До батареи остался какой нибудь километр

Они сражались за Родину (сборник)

Смерть величественно и безмолвно властвовала на этой поляне, созданной и взрытой нашими снарядами, и только в самом центре поляны стояла одна чудом сохранившаяся березка, и ветер раскачивал ее израненные осколками ветви и шумел в молодых, глянцевито-клейких листках.

Мы проходили через поляну. Шедший впереди меня связной-красноармеец слегка коснулся рукой ствола березы, спросил с искренним и ласковым удивлением:

– Как же ты тут уцелела, милая.

Но если сосна гибнет от снаряда, падая, как скошенная, и на месте среза остается лишь иглистая, истекающая смолой макушка, то по-иному встречается со смертью дуб.

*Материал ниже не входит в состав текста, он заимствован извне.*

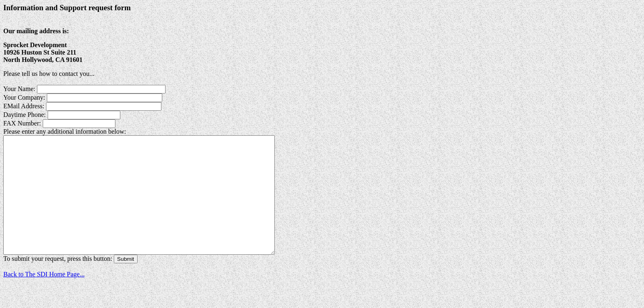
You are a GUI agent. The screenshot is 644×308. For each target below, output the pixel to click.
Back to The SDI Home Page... (44, 297)
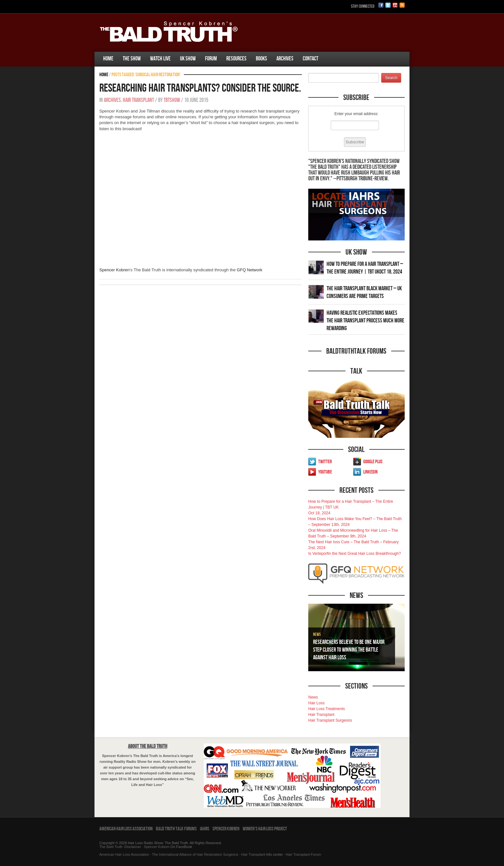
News (317, 634)
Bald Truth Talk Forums (176, 829)
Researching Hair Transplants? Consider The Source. (200, 88)
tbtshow (172, 100)
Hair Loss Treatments (326, 709)
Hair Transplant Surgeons (330, 720)
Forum (211, 59)
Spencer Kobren (114, 270)
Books (261, 59)
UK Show (188, 59)
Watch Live (160, 59)
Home (108, 59)
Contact (310, 59)
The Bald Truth (111, 846)
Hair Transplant (138, 100)
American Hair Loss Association (126, 829)
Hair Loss (316, 703)
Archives (285, 59)
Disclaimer (133, 846)
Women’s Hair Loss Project (265, 829)
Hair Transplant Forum (303, 854)
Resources (236, 59)
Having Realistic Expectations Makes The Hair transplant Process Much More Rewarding (366, 321)
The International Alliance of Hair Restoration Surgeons (195, 854)
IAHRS (204, 829)
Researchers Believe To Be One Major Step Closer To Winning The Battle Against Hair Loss (349, 650)
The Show (132, 59)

Высокий, немного сутулый, с приподнятыми, как у коршуна, широкими плечами, лейтенант Герасимов сидел у входа в блиндаж и обстоятельно рассказывал о сегодняшнем бое, о танковой атаке противника, успешно отбитой батальоном.

Худое лицо лейтенанта было спокойно, почти бесстрастно, воспаленные глаза устало прищурены. Он говорил надтреснутым баском, изредка скрещивая крупные узловатые пальцы рук, и странно не вязался с его сильной фигурой, с энергическим, мужественным лицом этот жест, так красноречиво передающий безмолвное горе или глубокое и тягостное раздумье.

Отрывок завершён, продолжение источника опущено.